Johannes ist seine Sendung sehr klar bewusst – dem Messias den Weg zu bereiten –, und er vermutet, dass sein Ende nahe ist. Er will nicht im Mittelpunkt stehen. Er ist bereit, kleiner zu werden, damit Christus wächst (vgl. Joh 3,30). Er hat die tiefe Demut, auf Jesus, den wahren Gesandten Gottes, zu zeigen und selbst zurückzutreten, damit Christus wachsen kann, gehört werden kann und man ihm nachfolgen kann. (...) Das christliche Leben verlangt sozusagen das »Martyrium« der täglichen Treue zum Evangelium, also den Mut, Christus in uns wachsen zu lassen und an Christus unser Denken und unser Handeln auszurichten10. Auf diese Weise werden wir die heilende, verwandelnde und belebende Wirkung des göttlichen Handelns in unserer Seele erfahren und gute Werkzeuge in seinen Händen sein.

In einer Betrachtung sagte uns der heilige Josefmaria: Schaut auf das Vorbild des heiligen Johannes des Täufers, als er seine Jünger sandte, um den Herrn zu fragen, wer er sei. Jesus antwortet ihnen, indem er sie alle diese Wunder betrachten lässt. Ihr erinnert euch schon an diese Stelle; seit mehr als vierzig Jahren habe ich meine Kinder gelehrt, über sie zu meditieren. Diese Wunder vollbringt der Herr jetzt durch eure Hände: Menschen, die nicht sahen, und die jetzt sehen; Menschen, die nicht fähig waren, zu sprechen, weil sie vom stummen Teufel besessen waren, und die ihn jetzt hinauswerfen und sprechen; Menschen, die unfähig waren, sich zu bewegen, gelähmt für die Dinge, die nicht menschlich sind, und die diese Unbeweglichkeit durchbrechen und Werke der Tugend und des Apostolats vollbringen. Andere, die zu leben scheinen, aber tot sind, wie Lazarus: ’Iam foetet, quatriduanus est enim’.

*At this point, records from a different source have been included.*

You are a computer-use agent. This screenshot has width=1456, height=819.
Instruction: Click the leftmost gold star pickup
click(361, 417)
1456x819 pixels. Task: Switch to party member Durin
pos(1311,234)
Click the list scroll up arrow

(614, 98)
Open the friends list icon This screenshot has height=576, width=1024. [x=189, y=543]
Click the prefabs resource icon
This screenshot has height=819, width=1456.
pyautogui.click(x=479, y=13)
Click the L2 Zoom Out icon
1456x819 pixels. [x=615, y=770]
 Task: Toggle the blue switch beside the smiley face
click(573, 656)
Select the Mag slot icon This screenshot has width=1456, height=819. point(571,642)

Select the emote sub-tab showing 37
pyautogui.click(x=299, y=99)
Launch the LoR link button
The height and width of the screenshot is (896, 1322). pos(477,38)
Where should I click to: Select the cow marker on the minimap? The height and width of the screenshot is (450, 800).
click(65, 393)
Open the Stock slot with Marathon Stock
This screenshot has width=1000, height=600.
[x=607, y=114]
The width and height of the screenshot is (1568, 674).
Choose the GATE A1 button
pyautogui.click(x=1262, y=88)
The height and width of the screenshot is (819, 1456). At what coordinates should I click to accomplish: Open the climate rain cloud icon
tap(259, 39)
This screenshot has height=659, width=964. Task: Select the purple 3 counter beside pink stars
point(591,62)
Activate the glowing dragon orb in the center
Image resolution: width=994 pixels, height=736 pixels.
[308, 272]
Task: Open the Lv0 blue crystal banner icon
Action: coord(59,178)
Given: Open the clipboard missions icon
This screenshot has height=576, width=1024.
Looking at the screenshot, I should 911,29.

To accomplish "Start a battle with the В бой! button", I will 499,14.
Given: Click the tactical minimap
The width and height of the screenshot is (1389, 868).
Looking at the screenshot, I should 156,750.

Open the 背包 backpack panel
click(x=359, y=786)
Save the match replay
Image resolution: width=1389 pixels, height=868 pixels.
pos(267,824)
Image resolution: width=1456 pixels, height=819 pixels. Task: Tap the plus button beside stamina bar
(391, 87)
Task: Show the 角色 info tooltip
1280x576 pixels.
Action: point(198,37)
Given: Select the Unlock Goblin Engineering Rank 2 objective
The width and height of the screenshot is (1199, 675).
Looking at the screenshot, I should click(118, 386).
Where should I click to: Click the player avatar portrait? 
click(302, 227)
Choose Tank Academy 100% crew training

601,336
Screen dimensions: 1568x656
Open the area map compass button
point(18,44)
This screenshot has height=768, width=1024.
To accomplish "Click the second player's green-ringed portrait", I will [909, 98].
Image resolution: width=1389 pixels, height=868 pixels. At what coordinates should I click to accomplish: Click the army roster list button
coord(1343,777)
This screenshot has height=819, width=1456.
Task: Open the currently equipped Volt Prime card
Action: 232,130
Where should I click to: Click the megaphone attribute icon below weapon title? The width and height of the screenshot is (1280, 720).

Ihr bringt sie zu Gott und sie leben wieder – alles durch die Gnade Gottes und das Zeugnis eures Lebens und eurer Lehre, eurer klugen und unklugen Worte. Ihr dürft euch dann auch nicht wundern: denn ihr seid Christus, und Christus vollbringt diese Dinge durch euch11Alle die großen Dinge, die der Herr durch unsere Erbärmlichkeit wirken will, sind sein Werk (…). Die Frucht stammt nicht von uns (…): Die Ulme bringt keine Birnen hervor. Die Frucht stammt von Gott Vater, der so väterlich und großzügig gewesen ist, dass er sie in unsere Seele legte12.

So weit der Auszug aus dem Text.